### RECORDS PROVIDED
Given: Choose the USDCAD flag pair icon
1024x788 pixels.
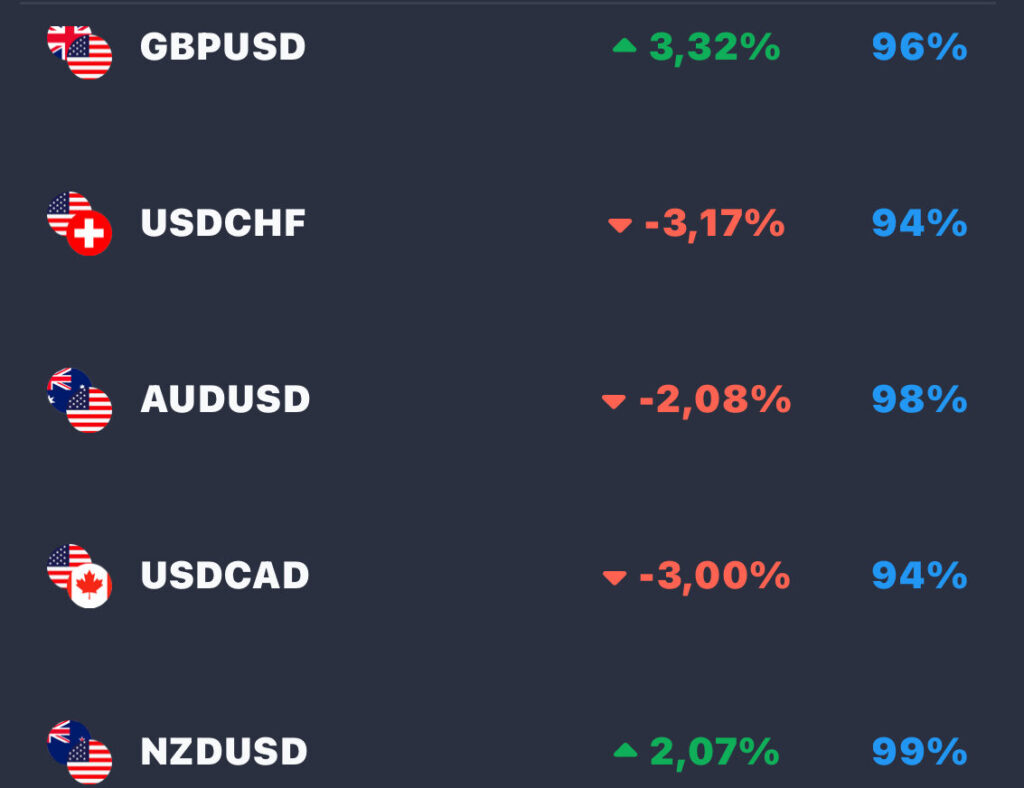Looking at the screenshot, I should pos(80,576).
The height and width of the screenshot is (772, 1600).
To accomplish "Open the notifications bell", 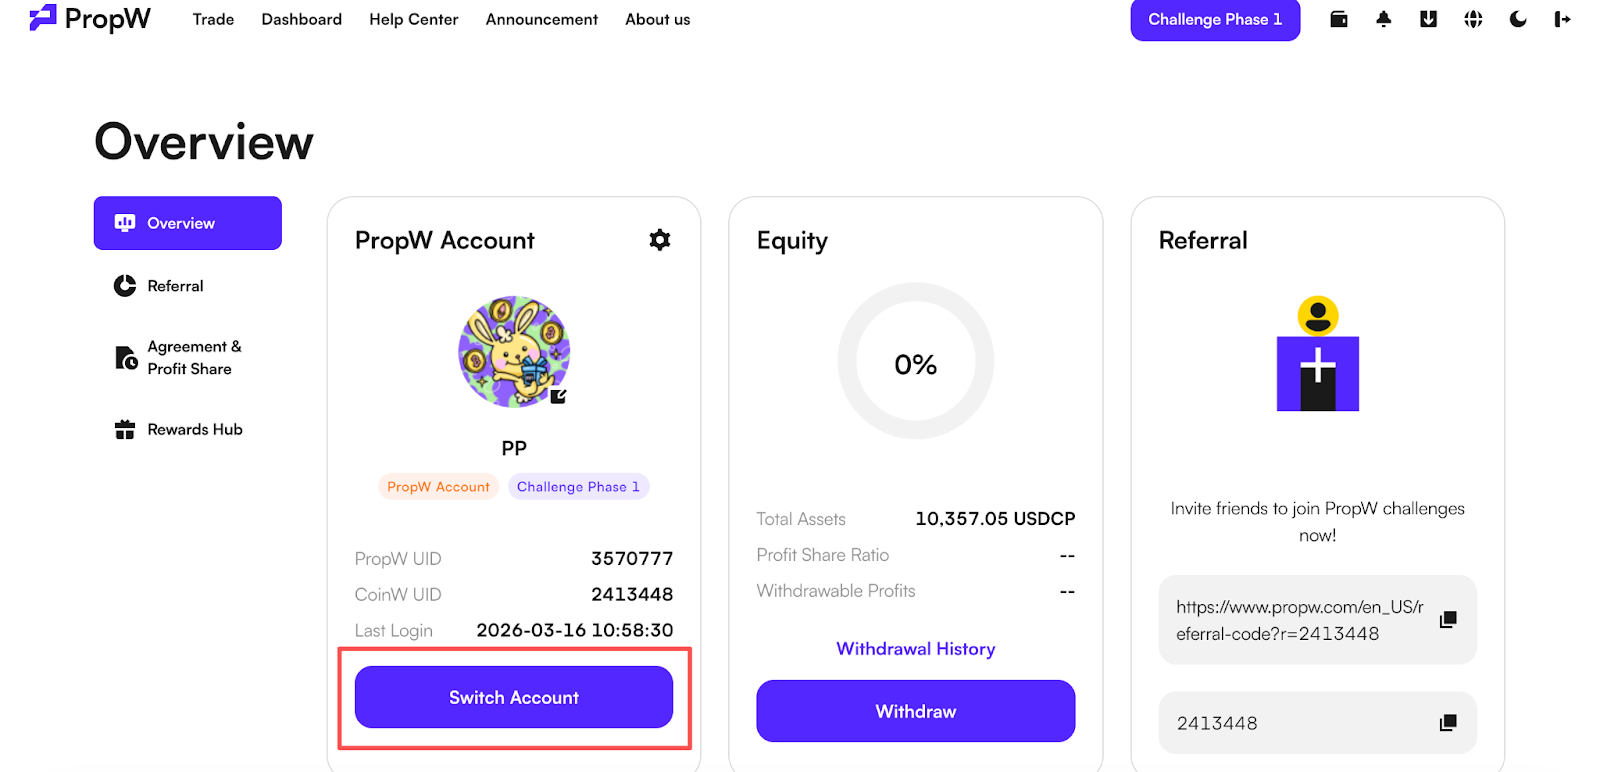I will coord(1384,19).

==

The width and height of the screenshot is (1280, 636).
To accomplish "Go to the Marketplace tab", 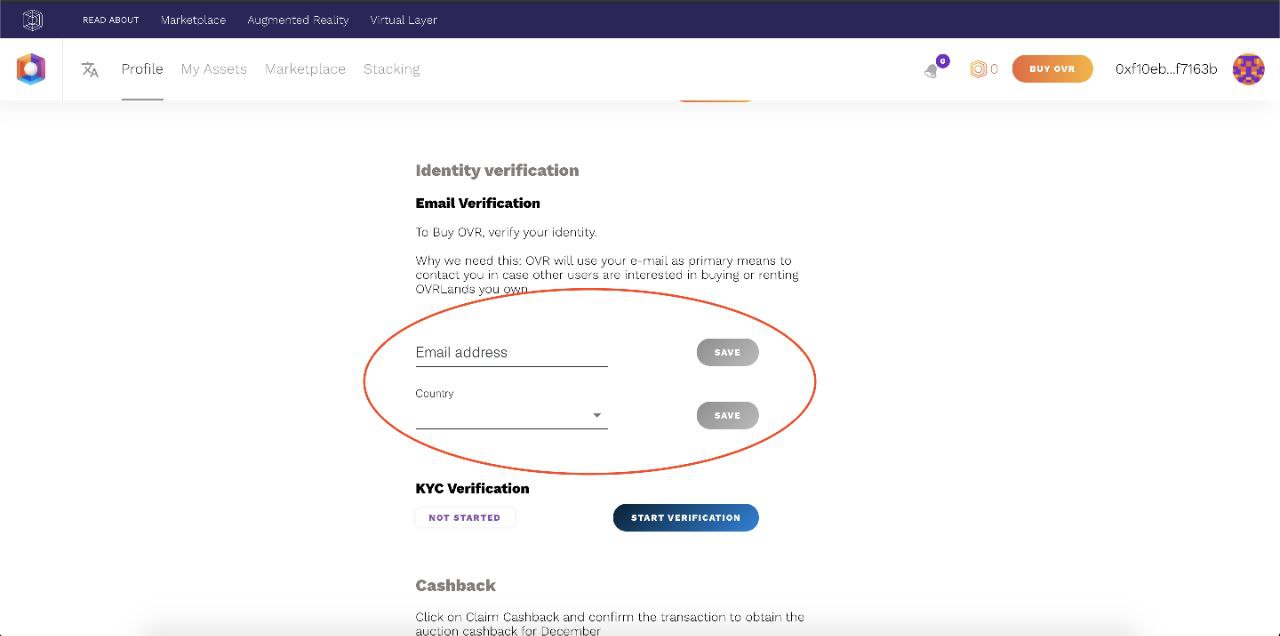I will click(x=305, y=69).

### GIVEN PROBLEM
Count the lines in the data above that contain the string "width", treating uppercase and lowercase as different. Reply with the number only.

### TASK RESPONSE
2